David Ruffin and the Elegant Groove


“I’m always mindful of groove, but why can’t the groove be elegant?”
-Van McCoy

David Ruffin left The Temptations in 1969 ready to take on the world, but after one big hit with My Whole World Ended, he hung in limbo for a few years. There were 4 solid albums released and one that was shelved entirely, each with at least a couple songs that should’ve been hits. Why weren’t they? I have a theory. Ruffin was mercurial, self assured, and dangerous, three traits Berry Gordy did not value in an artist. But had Motown contractually cut him loose to go to a competing label, it would’ve been a disaster. So they kept him on the payroll, under-promote his work, humble him, keep him at arm’s length- no closer, no farther.

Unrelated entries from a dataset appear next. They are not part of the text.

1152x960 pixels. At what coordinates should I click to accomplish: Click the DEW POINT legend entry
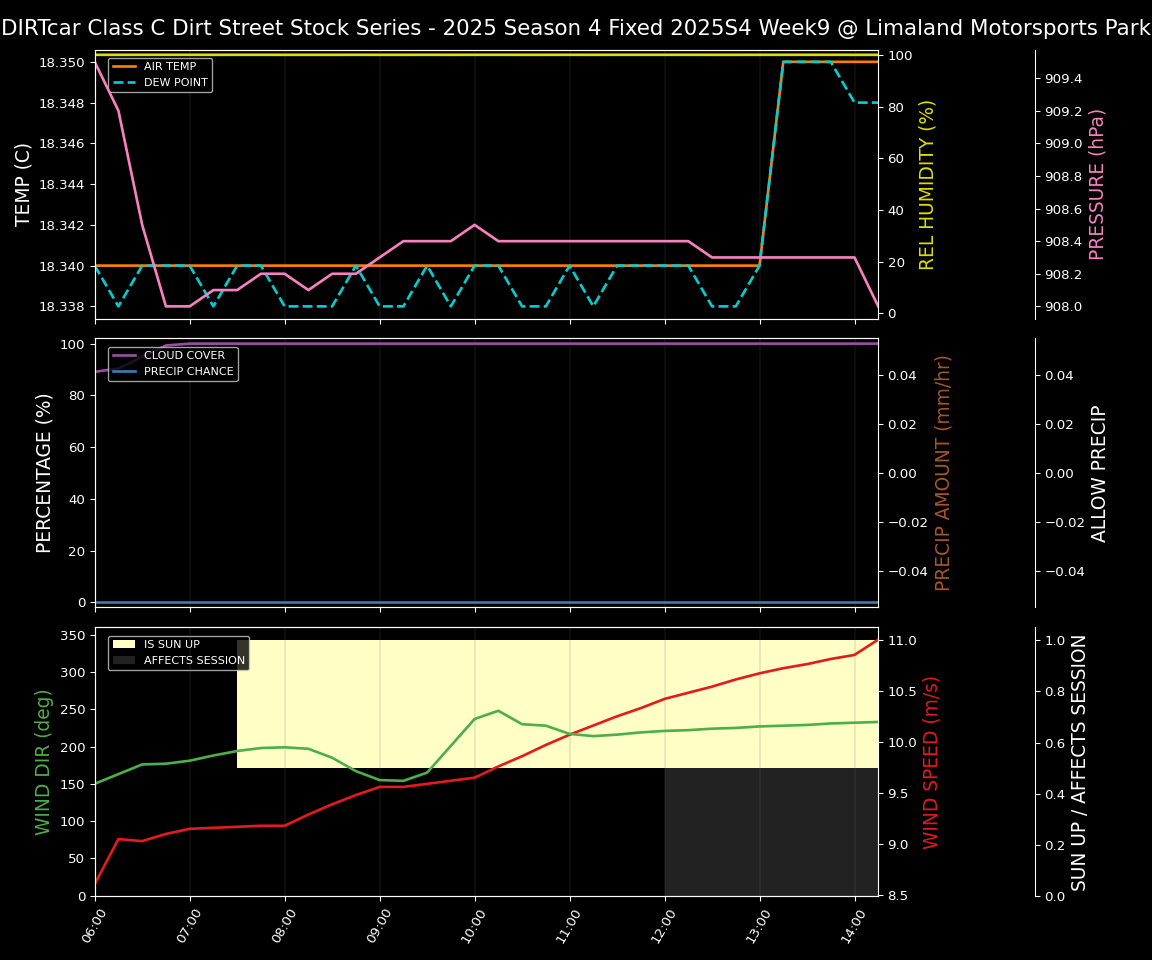176,83
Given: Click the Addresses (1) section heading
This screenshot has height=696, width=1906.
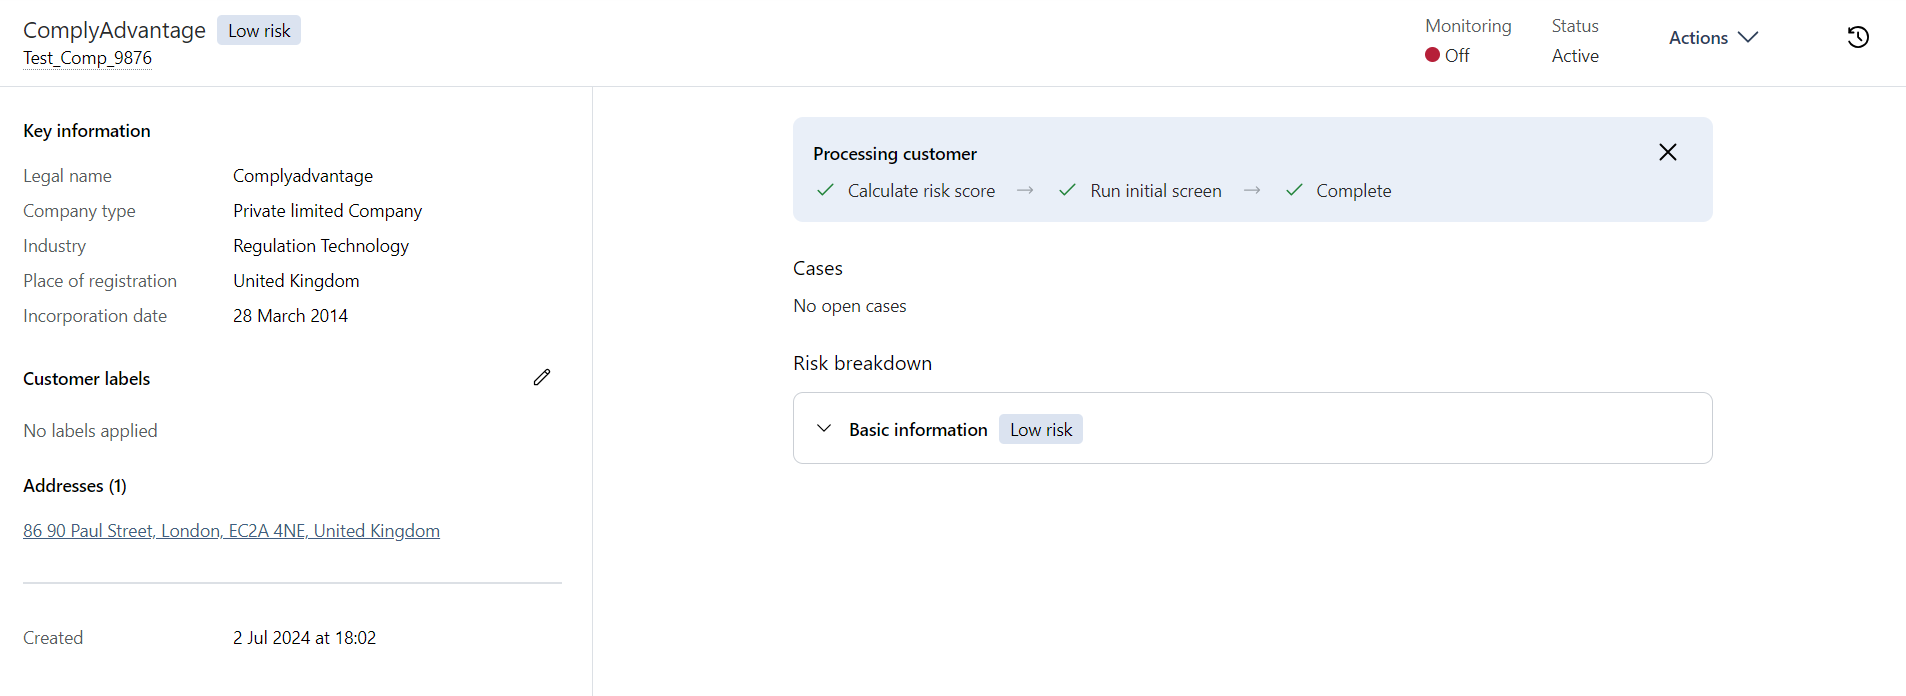Looking at the screenshot, I should pos(75,486).
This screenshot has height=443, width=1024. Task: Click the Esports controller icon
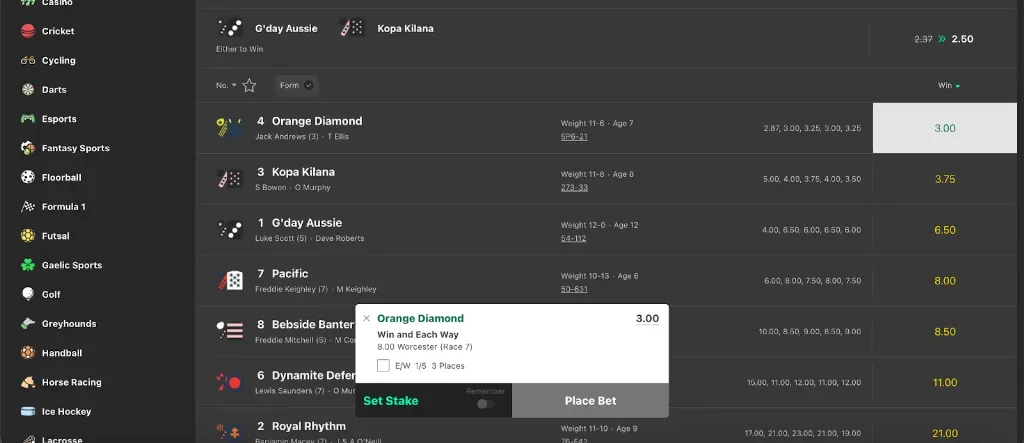tap(28, 119)
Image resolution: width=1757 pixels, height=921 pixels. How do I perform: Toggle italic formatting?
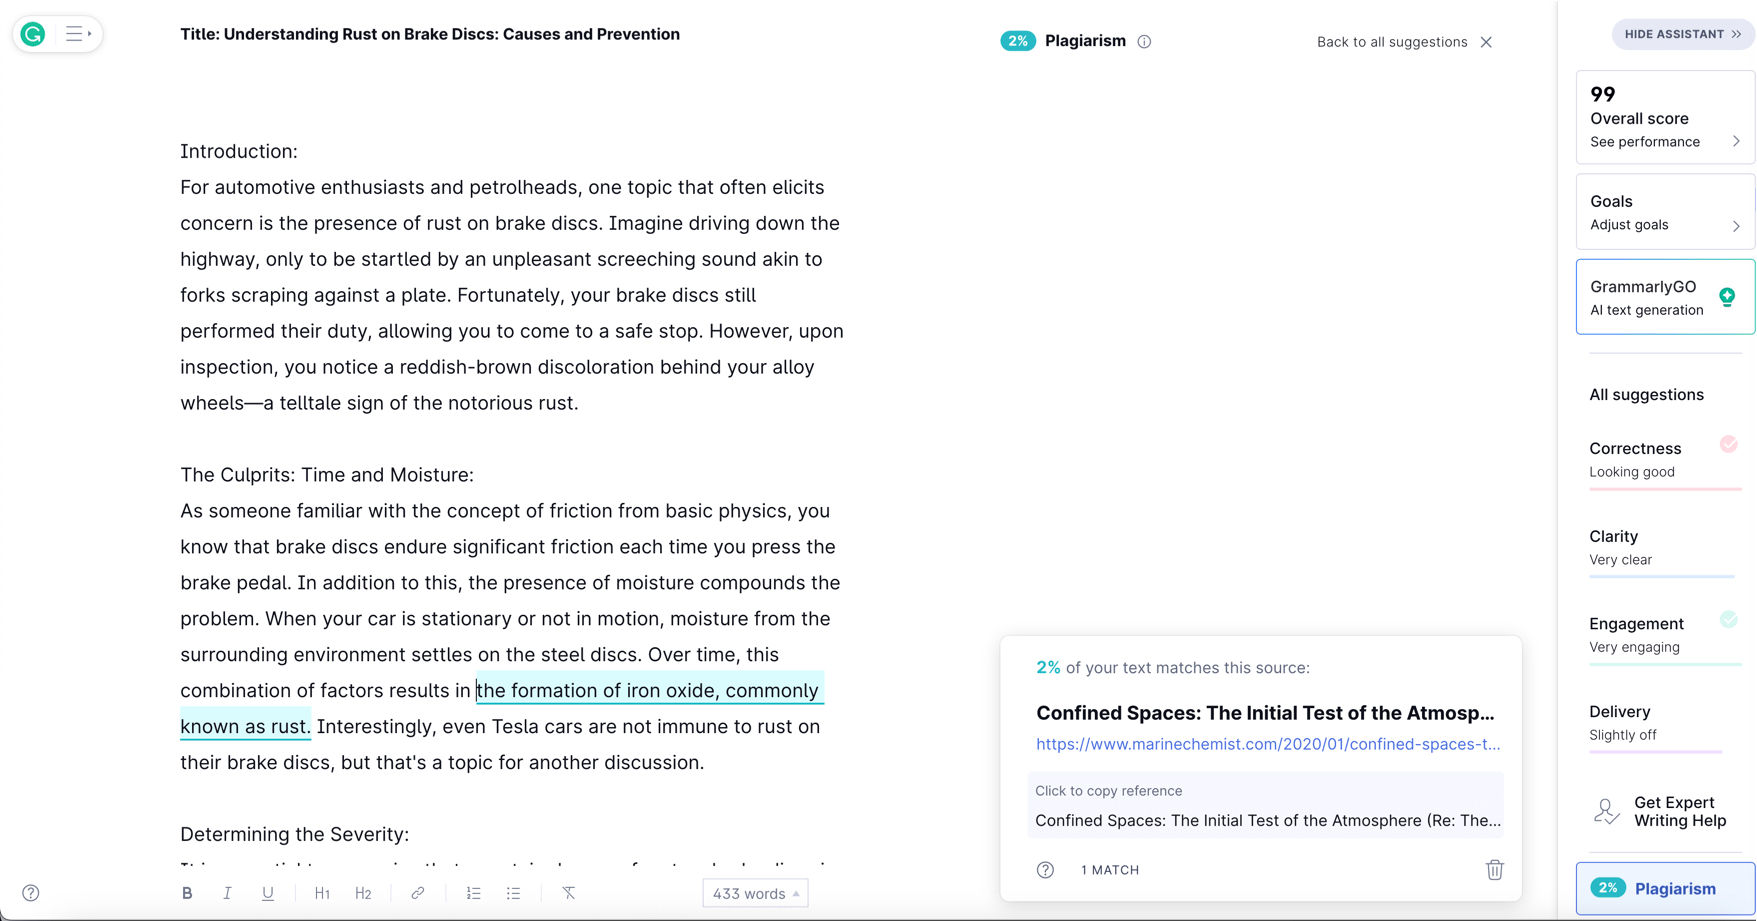[227, 893]
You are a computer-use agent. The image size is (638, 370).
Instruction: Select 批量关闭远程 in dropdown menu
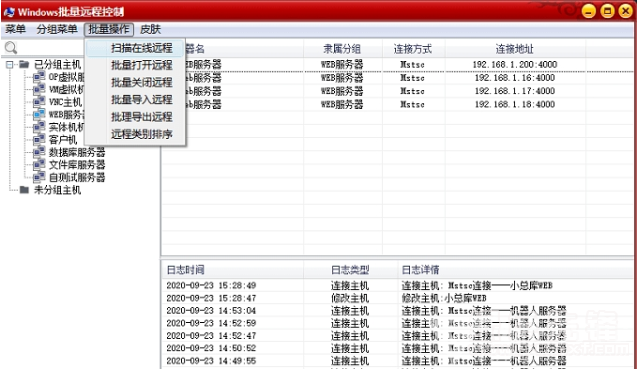click(142, 82)
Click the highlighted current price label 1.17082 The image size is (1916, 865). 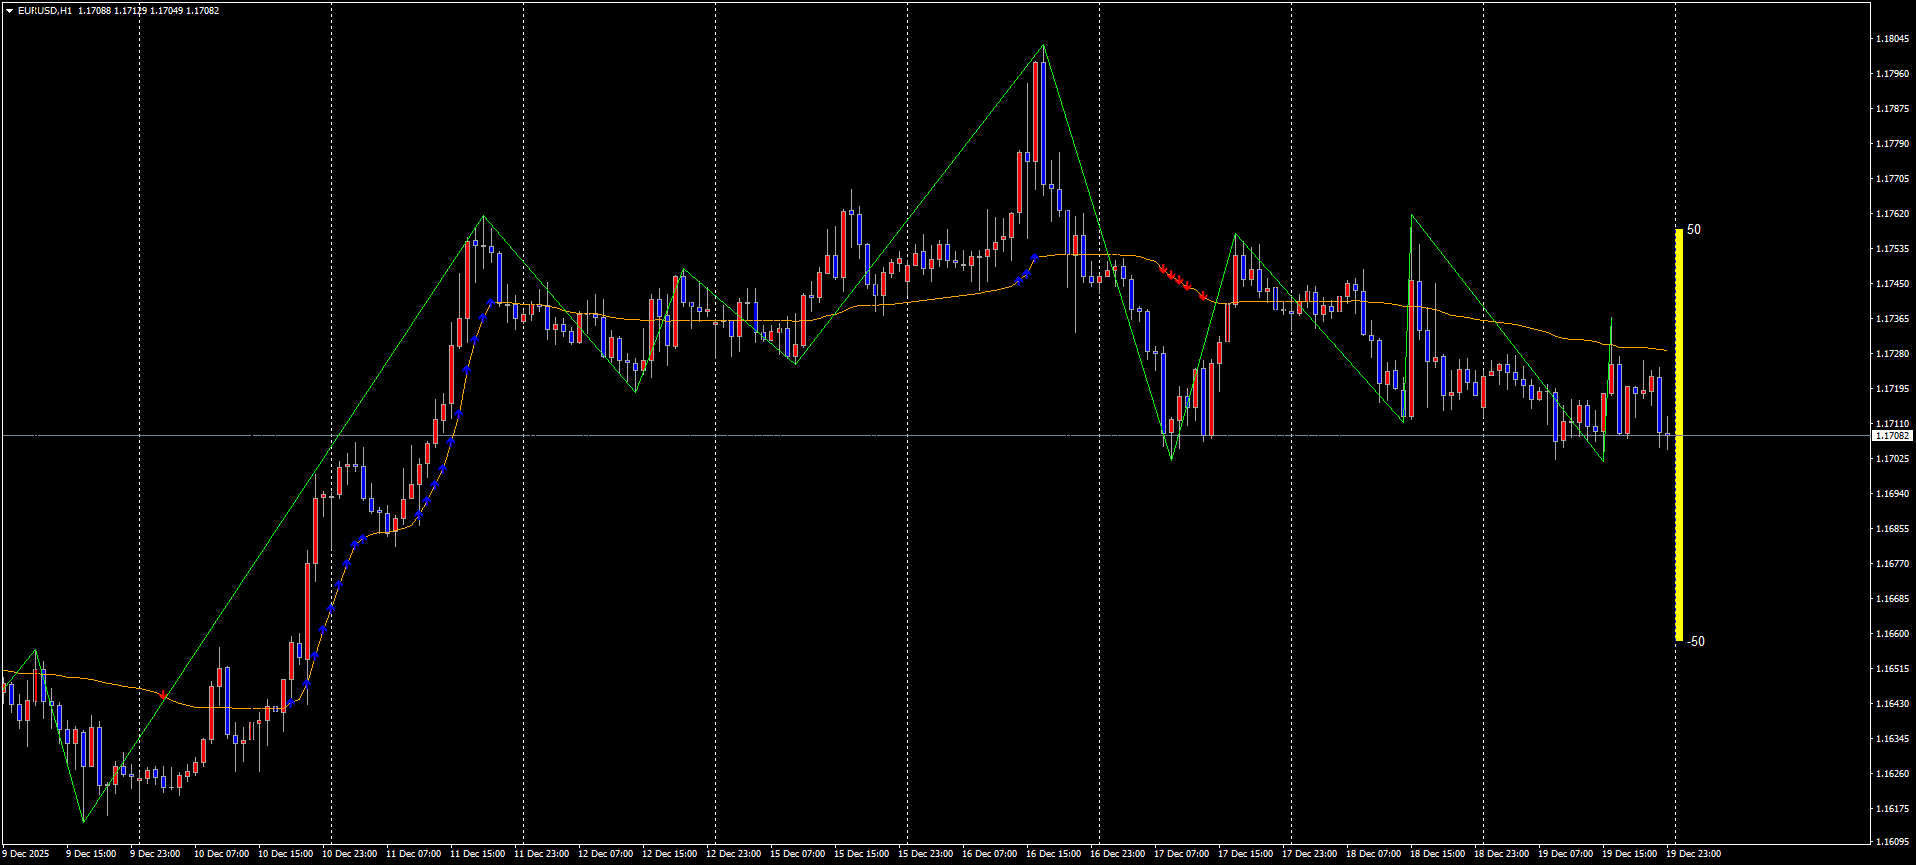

By 1975, things were very different at Motown. Gordy had moved the entire operation out to California and largely removed himself from day to day matters at the label. The best days of The Temptations were behind them. They had lost Paul Williams, they were losing Eddie Kendricks, and Norman Whitfield was no longer producing their records. Psychedelia was out. Disco was in. Motown, for once, was behind the trend instead of in front. Gordy sat by the pool. Ruffin’s phone rang. Van McCoy was on the line, and he had a plan to follow up his hit, The Hustle. He needed firepower to keep that vibe alive, and David Ruffin was an explosive cat.

In the past he had been too explosive, in fact. He carried a reputation for an ego that had overcome his senses, and The Temptations survived without him. Six years can be a long time in the life of a man, however. The title of the album and the title of the song that would be his first hit in all that time told the story.

“I’m a different person now I need to show you somehow who I am today”

Who I Am is a beautiful record. Filled with strings and lush arrangements, the instrumentation bumps, trumps, and soars as Ruffin’s gruff voice regally strides over it and against it, depending on the tune. Once again, Ruffin would be on top and in a cool groove. He would get another single up on the charts with Statue Of A Fool, a track about living in a mistake forever when your heart tells you to.

David Ruffin did his best work when he sang what he knew.